* Your instructions
The listing that follows should be reproduced exactly, line for line.

* Given data
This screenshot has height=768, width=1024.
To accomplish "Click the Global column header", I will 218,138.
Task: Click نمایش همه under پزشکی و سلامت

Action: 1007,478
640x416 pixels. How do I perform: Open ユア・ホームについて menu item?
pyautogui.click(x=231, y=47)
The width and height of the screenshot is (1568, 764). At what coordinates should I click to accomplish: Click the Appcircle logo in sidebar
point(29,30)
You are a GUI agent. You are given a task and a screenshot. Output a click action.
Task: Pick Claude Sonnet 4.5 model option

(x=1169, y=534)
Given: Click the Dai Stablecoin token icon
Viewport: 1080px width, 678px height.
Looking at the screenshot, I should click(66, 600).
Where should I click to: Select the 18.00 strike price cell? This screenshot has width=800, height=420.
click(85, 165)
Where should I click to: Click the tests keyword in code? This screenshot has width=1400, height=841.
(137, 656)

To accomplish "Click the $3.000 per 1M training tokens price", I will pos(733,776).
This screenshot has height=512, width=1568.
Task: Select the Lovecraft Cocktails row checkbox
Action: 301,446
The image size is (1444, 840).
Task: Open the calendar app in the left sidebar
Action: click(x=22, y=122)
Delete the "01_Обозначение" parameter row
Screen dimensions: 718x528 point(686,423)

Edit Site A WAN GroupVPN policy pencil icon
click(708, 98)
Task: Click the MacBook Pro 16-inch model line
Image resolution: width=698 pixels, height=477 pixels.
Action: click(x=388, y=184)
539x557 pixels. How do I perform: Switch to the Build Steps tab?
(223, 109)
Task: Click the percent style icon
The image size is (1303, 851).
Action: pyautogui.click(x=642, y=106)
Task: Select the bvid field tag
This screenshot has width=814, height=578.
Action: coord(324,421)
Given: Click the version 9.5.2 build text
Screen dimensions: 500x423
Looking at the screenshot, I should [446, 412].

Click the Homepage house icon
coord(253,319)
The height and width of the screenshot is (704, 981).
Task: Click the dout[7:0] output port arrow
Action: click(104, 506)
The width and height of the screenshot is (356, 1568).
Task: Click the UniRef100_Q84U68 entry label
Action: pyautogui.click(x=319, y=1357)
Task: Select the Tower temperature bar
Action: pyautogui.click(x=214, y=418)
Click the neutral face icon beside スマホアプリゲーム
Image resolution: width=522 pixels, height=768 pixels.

* Solution to this exercise
This screenshot has height=768, width=1024.
To accomplish "Click the Global column header", I will 218,138.
Task: Click نمایش همه under پزشکی و سلامت

Action: 1007,478
640x416 pixels. How do I perform: Open ユア・ホームについて menu item?
pyautogui.click(x=231, y=47)
The width and height of the screenshot is (1568, 764). At what coordinates should I click to accomplish: Click the Appcircle logo in sidebar
point(29,30)
You are a GUI agent. You are given a task and a screenshot. Output a click action.
Task: Pick Claude Sonnet 4.5 model option

(x=1169, y=534)
Given: Click the Dai Stablecoin token icon
Viewport: 1080px width, 678px height.
Looking at the screenshot, I should click(66, 600).
Where should I click to: Select the 18.00 strike price cell? This screenshot has width=800, height=420.
click(85, 165)
Where should I click to: Click the tests keyword in code? This screenshot has width=1400, height=841.
(137, 656)

To accomplish "Click the $3.000 per 1M training tokens price", I will pos(733,776).
This screenshot has height=512, width=1568.
Task: Select the Lovecraft Cocktails row checkbox
Action: 301,446
The image size is (1444, 840).
Task: Open the calendar app in the left sidebar
Action: click(x=22, y=122)
Delete the "01_Обозначение" parameter row
Screen dimensions: 718x528 point(686,423)

Edit Site A WAN GroupVPN policy pencil icon
click(708, 98)
Task: Click the MacBook Pro 16-inch model line
Image resolution: width=698 pixels, height=477 pixels.
Action: click(x=388, y=184)
539x557 pixels. How do I perform: Switch to the Build Steps tab?
(223, 109)
Task: Click the percent style icon
The image size is (1303, 851).
Action: pyautogui.click(x=642, y=106)
Task: Select the bvid field tag
This screenshot has width=814, height=578.
Action: coord(324,421)
Given: Click the version 9.5.2 build text
Screen dimensions: 500x423
Looking at the screenshot, I should [446, 412].

Click the Homepage house icon
coord(253,319)
The height and width of the screenshot is (704, 981).
Task: Click the dout[7:0] output port arrow
Action: click(104, 506)
The width and height of the screenshot is (356, 1568).
Task: Click the UniRef100_Q84U68 entry label
Action: pyautogui.click(x=319, y=1357)
Task: Select the Tower temperature bar
Action: pyautogui.click(x=214, y=418)
Click the neutral face icon beside スマホアプリゲーム
Image resolution: width=522 pixels, height=768 pixels.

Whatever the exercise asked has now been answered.